Programming is science dressed up as art because most of us don't understand the physics of software and it's rarely, if ever, taught. The physics of software is not algorithms, data structures, languages and abstractions. These are just tools we make, use, throw away. The real physics of software is the physics of people—specifically, our limitations when it comes to complexity, and our desire to work together to solve large problems in pieces. This is the science of programming: make building blocks that people can understand and use easily, and people will work together to solve the very largest problems.

We live in a connected world, and modern software has to navigate this world. So the building blocks for tomorrow's very largest solutions are connected and massively parallel. It's not enough for code to be "strong and silent" any more. Code has to talk to code. Code has to be chatty, sociable, well-connected. Code has to run like the human brain, trillions of individual neurons firing off messages to each other, a massively parallel network with no central control, no single point of failure, yet able to solve immensely difficult problems. And it's no accident that the future of code looks like the human brain, because the endpoints of every network are, at some level, human brains.

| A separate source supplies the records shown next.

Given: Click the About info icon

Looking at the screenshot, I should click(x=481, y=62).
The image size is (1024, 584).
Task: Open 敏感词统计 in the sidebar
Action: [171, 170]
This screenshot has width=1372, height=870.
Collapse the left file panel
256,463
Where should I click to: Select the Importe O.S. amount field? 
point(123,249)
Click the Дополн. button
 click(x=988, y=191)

If you've done any work with threads, protocols, or networks, you'll realize this is pretty much impossible. It's a dream. Even connecting a few programs across a few sockets is plain nasty when you start to handle real life situations. Trillions? The cost would be unimaginable. Connecting computers is so difficult that software and services to do this is a multi-billion dollar business.

So we live in a world where the wiring is years ahead of our ability to use it. We had a software crisis in the 1980s, when leading software engineers like Fred Brooks believed there was no "Silver Bullet" to "promise even one order of magnitude of improvement in productivity, reliability, or simplicity".

Brooks missed free and open source software, which solved that crisis, enabling us to share knowledge efficiently. Today we face another software crisis, but it's one we don't talk about much. Only the largest, richest firms can afford to create connected applications. There is a cloud, but it's proprietary. Our data and our knowledge is disappearing from our personal computers into clouds that we cannot access and with which we cannot compete. Who owns our social networks? It is like the mainframe-PC revolution in reverse.

We can leave the political philosophy for another book. The point is that while the Internet offers the potential of massively connected code, the reality is that this is out of reach for most of us, and so large interesting problems (in health, education, economics, transport, and so on) remain unsolved because there is no way to connect the code, and thus no way to connect the brains that could work together to solve these problems.

There have been many attempts to solve the challenge of connected code. There are thousands of IETF specifications, each solving part of the puzzle. For application developers, HTTP is perhaps the one solution to have been simple enough to work, but it arguably makes the problem worse by encouraging developers and architects to think in terms of big servers and thin, stupid clients.

So today people are still connecting applications using raw UDP and TCP, proprietary protocols, HTTP, and Websockets. It remains painful, slow, hard to scale, and essentially centralized. Distributed P2P architectures are mostly for play, not work. How many applications use Skype or Bittorrent to exchange data?

Which brings us back to the science of programming. To fix the world, we needed to do two things. One, to solve the general problem of "how to connect any code to any code, anywhere". Two, to wrap that up in the simplest possible building blocks that people could understand and use easily.

It sounds ridiculously simple. And maybe it is. That's kind of the whole point.